Publishing Working Group Telco — Minutes

Date: 2017-08-21

See also the Agenda and the IRC Log


Present: Ivan Herman, Avneesh Singh, Baldur Bjarnason, Luc Audrain, Benjamin Young, Jeff Printy, Jun Gamou, Rachel Comerford, Tzviya Siegman, Leonard Rosenthol, Matt Garrish, Romain Deltour, Laurent Le Meur, Tim Cole, Charles LaPierre, Ben Schroeter, Leslie Hulse, Bill Kasdorf, George Kerscher, Yuri Khramov, Garth Conboy, Brady Duga, Hadrien Gardeur, David Stroup, Harriett Green

Regrets: Chris Maden, Marisa DeMeglio, Reinaldo Ferraz, Peter Krautzberger, Bill McCoy


Chair: Garth Conboy, Tzviya Siegman

Scribe(s): Jeff Printy


Tzviya Siegman:

1. last minutes

Tzviya Siegman: Comments on last week’s meeting?

Resolution #1: last week’s minutes approved

Tzviya Siegman: next item, welcome to new members
… no new members on call

Tzviya Siegman: Moving along, a number of things to cover today

2. Dave & Benjamin’s HTML TOC as manifest proposal

Tzviya Siegman:

Tzviya Siegman: Let’s take a look, Dave wisely went on vacation after sending this out, Benjamin please give an overview

Benjamin Young: What dave and I wrote up was a basis for using HTML as a binding document
… By referencing just primary resource you could get the boundaries of a publication and the browser has enough builtin tooling to bring in secondary resources/dependencies and thereby offline the whole thing

Ric Wright: muting in GTM:

Benjamin Young: My contribution was a proof of concept that it could be done. IT brings a number of publications in, in including an audiobook. It can grab the primary resource and retrieve them for offline consumption.
… Using service workers to update the local cache to maintain a local copy of the remote resource. Including notification for updates to the retrieved data.

Benjamin Young:

Benjamin Young:

Benjamin Young: There’s a demo section where you can try demoing public domain books using this system

Benjamin Young:

Benjamin Young: Issue #35 contains the proposal
… No comments thus far
… Add comments and feedback to the above linked issue.

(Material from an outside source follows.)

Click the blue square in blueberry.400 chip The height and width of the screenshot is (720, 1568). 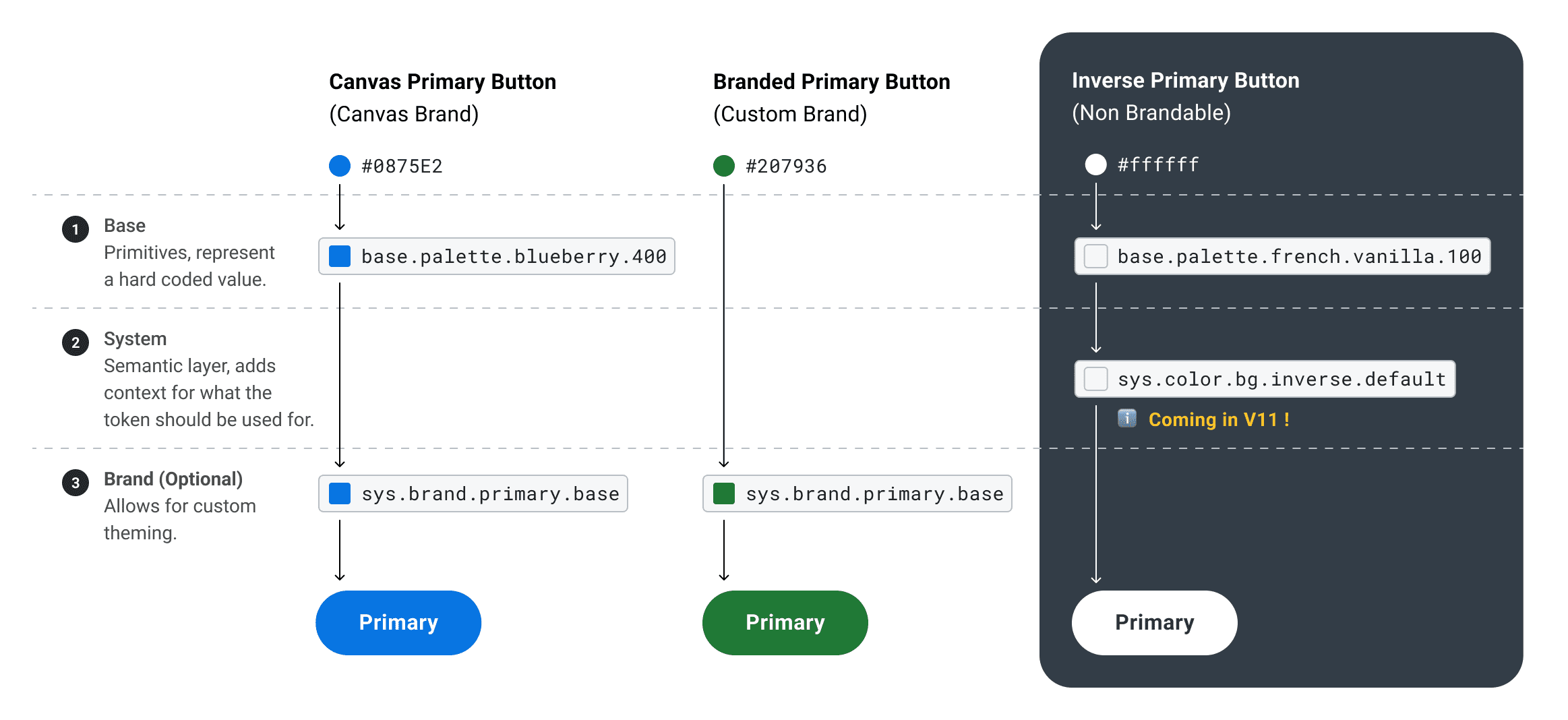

Leonard Rosenthol: Interesting conversations already happening in the comments of the issue

Garth Conboy: There are a handful of high level issues wit this approach raised by myself and adrian as well as higher level comments about using HTML for this kind of purpose. This is a fundamental direction and there is a competing fundamental direction and I don’t know how to drive this toward consensus. Ivan is in the queue and he should see a clear path through this

Ivan Herman: My personal conclusion is that to use the HTML manifest in general and TOC in particular as an exclusive syntax for the manifest is not necessarily the way we should go
… The issue we didn’t discuss is what happens to other manifest items.
… If we go the other way and the only other avenue we have is to basically do things in JSON
… We have already discussed in general if we use JSON we have a number of fallback cases where the info is not present in JSON but maybe be available in HTML
… I see the HTML manifest as a fall back for use in those cases. I would propose we go ahead with some form of JSON (which format is a separate discussion). While we’re doing that we’ll have to talk about what kind of data can and can’t be encoded in the JSON manifest and what should the fallback target be

Bill Kasdorf: Comment re: How prescriptive vs how accommodating we can be. We should aim to be as accommodating as possible. Are there cases where this is sufficient?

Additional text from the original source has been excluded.